El pájaro de fuego de Stravinski, y poco después, en 2014, debutó en el Palau de les Arts al frente de la Orquesta de la Comunitat Valenciana, con las Sinfonías cuarta y Sexta de Beethoven. Sólo un año más tarde, en 2015, el Palau de les Arts fue también testigo de su debut operístico, con Norma de Bellini, protagonizada por la diva Mariella Devia.

No supieron ver entonces los sordos gestores valencianos la proyección y cualidades de Gustavo Gimeno. Y ahora, cuando su agenda está sin fechas disponibles durante los próximos años, ocupada por las mejores orquestas y salas internacionales, es imposible ni siquiera arañar alguna semana como director invitado. Es la misma lamentable historia que ocurrió con Gianandrea Noseda en la Orquesta de València, o incluso, hace más tiempo, con Riccardo Chailly, que en los comienzos de su carrera colaboró con esta misma orquesta.

Como su tocayo Gustavo Dudamel, Gimeno pertenece a una nueva generación de directores. La que reemplaza a maestros como Mariss Jansons, Claudio Abbado o Bernard Haitink, los tres precisamente muy cercanos a Gustavo Gimeno, quien precisamente ha sido alumno y asistente de los tres.
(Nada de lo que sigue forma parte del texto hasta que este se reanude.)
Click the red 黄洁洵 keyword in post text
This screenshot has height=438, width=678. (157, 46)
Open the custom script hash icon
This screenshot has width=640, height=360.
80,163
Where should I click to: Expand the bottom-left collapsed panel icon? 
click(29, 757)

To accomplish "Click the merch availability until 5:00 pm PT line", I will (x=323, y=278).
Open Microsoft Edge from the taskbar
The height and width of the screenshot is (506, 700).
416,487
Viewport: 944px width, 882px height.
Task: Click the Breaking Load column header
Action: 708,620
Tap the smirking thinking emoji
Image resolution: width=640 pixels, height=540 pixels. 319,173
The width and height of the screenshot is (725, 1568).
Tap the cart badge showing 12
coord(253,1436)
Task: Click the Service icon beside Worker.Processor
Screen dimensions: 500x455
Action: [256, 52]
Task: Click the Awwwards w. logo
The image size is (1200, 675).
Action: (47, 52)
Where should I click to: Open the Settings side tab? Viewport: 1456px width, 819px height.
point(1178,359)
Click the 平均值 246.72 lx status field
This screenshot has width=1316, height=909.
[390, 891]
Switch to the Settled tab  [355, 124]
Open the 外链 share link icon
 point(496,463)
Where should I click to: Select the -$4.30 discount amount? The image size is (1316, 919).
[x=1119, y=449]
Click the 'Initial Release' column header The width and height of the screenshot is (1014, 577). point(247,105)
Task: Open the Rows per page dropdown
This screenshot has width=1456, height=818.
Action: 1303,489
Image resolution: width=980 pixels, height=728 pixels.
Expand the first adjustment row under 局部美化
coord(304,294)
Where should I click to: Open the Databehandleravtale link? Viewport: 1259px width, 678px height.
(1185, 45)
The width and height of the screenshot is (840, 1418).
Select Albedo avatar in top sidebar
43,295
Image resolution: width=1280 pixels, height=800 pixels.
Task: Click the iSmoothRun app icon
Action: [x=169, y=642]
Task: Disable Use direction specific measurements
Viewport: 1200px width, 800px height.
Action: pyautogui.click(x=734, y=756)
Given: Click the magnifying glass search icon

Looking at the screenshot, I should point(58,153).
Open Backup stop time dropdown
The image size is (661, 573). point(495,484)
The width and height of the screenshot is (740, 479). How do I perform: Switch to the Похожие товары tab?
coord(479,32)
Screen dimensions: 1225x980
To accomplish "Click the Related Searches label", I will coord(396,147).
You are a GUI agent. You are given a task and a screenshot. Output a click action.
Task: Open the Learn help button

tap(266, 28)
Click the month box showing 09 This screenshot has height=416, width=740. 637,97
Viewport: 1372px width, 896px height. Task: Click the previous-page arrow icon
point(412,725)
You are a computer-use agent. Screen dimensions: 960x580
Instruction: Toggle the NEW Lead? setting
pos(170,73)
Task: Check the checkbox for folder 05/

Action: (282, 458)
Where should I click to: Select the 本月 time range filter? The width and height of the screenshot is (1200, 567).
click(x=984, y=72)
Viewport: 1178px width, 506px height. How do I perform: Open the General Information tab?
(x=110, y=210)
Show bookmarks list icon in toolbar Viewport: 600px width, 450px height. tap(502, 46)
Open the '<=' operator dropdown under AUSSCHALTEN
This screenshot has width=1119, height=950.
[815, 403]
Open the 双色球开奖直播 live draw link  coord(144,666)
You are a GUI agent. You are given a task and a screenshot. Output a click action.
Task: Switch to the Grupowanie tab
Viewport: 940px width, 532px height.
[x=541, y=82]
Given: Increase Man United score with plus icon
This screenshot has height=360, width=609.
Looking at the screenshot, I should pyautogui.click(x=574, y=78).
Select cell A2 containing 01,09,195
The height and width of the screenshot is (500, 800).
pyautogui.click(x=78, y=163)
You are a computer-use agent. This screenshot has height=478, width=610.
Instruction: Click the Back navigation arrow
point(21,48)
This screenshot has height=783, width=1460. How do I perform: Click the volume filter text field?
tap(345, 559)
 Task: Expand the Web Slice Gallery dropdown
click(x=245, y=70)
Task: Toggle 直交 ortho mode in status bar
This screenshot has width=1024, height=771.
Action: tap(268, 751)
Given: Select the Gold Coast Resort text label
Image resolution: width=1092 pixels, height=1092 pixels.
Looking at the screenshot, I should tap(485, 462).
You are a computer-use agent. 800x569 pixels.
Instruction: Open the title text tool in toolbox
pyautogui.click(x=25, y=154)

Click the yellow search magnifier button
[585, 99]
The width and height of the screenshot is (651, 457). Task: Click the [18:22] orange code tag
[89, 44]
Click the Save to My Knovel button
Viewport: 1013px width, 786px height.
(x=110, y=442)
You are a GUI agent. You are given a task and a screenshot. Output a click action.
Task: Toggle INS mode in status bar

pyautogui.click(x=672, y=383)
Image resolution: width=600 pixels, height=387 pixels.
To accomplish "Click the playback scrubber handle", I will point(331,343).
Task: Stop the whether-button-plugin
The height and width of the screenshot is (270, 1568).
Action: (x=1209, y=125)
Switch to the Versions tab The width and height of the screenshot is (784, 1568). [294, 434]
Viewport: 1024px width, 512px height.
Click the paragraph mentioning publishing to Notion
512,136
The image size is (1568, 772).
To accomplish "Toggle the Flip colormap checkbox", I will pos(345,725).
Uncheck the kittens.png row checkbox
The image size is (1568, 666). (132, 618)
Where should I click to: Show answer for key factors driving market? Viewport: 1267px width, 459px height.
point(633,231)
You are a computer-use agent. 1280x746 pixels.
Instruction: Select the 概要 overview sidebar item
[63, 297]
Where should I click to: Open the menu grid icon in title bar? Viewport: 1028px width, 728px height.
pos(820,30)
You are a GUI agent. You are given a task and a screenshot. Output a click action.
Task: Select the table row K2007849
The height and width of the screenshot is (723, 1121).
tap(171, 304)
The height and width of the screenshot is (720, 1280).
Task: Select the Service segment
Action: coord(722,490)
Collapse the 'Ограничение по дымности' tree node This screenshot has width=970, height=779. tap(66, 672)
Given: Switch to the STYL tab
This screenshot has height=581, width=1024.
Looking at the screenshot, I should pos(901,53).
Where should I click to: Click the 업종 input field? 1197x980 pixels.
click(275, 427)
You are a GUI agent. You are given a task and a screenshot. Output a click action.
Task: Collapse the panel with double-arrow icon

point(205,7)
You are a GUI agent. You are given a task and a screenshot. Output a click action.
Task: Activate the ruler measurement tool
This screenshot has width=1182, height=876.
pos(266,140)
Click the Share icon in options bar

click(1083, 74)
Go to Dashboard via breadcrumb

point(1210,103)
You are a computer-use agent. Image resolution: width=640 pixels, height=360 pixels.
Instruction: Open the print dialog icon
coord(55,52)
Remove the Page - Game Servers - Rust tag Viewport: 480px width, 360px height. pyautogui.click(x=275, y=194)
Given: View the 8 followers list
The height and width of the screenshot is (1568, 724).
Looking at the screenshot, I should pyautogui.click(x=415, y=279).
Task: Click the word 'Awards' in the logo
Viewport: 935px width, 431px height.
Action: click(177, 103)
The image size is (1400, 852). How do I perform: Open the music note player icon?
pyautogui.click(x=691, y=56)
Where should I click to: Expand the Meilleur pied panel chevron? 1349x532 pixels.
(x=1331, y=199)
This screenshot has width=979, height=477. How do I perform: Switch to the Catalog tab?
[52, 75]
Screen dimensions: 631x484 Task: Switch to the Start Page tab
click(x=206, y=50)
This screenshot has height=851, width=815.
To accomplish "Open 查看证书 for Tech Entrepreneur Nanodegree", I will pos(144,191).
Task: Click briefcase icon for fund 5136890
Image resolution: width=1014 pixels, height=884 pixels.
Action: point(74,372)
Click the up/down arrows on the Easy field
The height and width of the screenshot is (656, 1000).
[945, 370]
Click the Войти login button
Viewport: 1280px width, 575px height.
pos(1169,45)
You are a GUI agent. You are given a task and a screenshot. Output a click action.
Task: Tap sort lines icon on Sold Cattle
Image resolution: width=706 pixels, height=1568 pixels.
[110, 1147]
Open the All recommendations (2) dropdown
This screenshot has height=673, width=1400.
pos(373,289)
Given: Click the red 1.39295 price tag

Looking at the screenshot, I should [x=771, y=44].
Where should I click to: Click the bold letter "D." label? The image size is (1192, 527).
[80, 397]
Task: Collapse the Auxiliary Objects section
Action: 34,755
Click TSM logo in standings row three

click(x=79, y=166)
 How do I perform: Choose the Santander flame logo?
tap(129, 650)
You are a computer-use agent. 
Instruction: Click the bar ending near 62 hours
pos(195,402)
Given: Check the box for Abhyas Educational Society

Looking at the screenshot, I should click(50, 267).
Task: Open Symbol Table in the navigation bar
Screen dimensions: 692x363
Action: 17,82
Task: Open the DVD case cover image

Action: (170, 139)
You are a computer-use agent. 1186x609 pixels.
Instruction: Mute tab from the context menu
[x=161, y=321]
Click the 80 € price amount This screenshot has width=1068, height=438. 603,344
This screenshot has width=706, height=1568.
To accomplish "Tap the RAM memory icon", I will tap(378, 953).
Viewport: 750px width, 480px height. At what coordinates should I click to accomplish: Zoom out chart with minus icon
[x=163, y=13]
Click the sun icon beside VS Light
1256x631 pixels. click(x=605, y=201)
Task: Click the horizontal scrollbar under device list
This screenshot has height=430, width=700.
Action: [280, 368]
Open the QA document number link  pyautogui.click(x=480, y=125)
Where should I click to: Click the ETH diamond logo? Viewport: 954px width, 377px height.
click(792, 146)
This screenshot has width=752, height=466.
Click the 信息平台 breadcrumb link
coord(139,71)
Y de alguna manera, también heredero de sus escuelas y maneras de dirigir. Tanto Jansons como Abbado cedieron en más de una ocasión sus batutas al maestro valenciano para apoyar su imparable carrera internacional, que en apenas tres años le ha catapultado al máximo estatus internacional.

Su interpretación el sábado del Réquiem de Verdi en San Sebastián ha sido impactante, intimista, cabal y apasionadamente humana. Casi abbadiana. Fue, además, una versión de fuste y calado. Fervorosa y de sobresaliente empaque musical, coronada, tras el «Libera me final», por un conmovedor y larguísimo silencio, durante el cual en el abarrotado Kursaal no se movió ni una mosca. Luego, tras ese espontáneo y sobrecogedor tiempo de silencio, arrancó el aplauso in crescendo de un público impactado por la expresividad y autoridad de la batuta del director valenciano.

Fue un Réquiem de poderosos acentos y contrastes. Cuya vitalidad y fuerza - inquietante el «Dies Irae» y su escalofriante motivo, que Verdi repite como recurrente leitmotiv- quedaron aún realzadas por el subrayado recogimiento con que Gimeno y sus músicos -luxemburgueses y donostiarras- plantearon los episodios más calmos e interiorizados. Esta diversidad de matices y ánimos, que extrema dinámicas y ahonda en la teatralidad con la que Verdi envuelve su dramático réquiem, fue la tónica de una versión que, por encima de su sobresaliente calidad musical, brilló por su encendida y calibrada carga emocional. La sombra cercana y querida de Claudio Abbado habita y late con fuerza en Gimeno, cuya gestualidad y honorabilidad ante la partitura tanto recuerdan a la del inolvidable maestro italiano.

Voces de excelencia

El Orfeón Donostiarra volvió a ser protagonista en una composición que ha interpretado en innumerables ocasiones, y que desde hace tiempo forma parte de su propio ADN musical. Todas sus intervenciones sin excepción se movieron en la excelencia. Empaste, afinación, frescura y color vocal fueron virtudes que asomaron desde las primeras notas de la partitura, y se prolongaron hasta el morendo que la cierra con un eterno calderón. Especialmente impactante resultó el polifónico «Sanctus», y por supuesto, el arrebatado «Dies Irae» en sus diferentes secuencias.

En el cuarteto vocal solista destacaron ellas sobre ellos. La soprano uruguaya María José Siri -que protagonizó en el Palau de les Arts Manon Lescaut- tiene medios, técnica, escuela y, sobre todo, una voz estupendamente proyectada que en ningún momento pierde color, brillantez y homogeneidad. Abordó los exigentes y peligrosos agudos sin romper nunca el decurso armónico ni perder la línea melódica. Admirable es también su expresividad, generosa y sincera, sólo oscurecida por la exigua belleza vocal, que impide que se convierta en referencia. A su lado, la veterana Daniela Barcellona -reciente Tancredi de Rossini en el Palau de les Arts- volvió a ser la cantante absoluta de siempre, dominadora y gran artista. La mezzosoprano italiana mantiene intactas las matizadas virtudes que ya lució en la conocida grabación con Abbado de hace ya casi veinte años.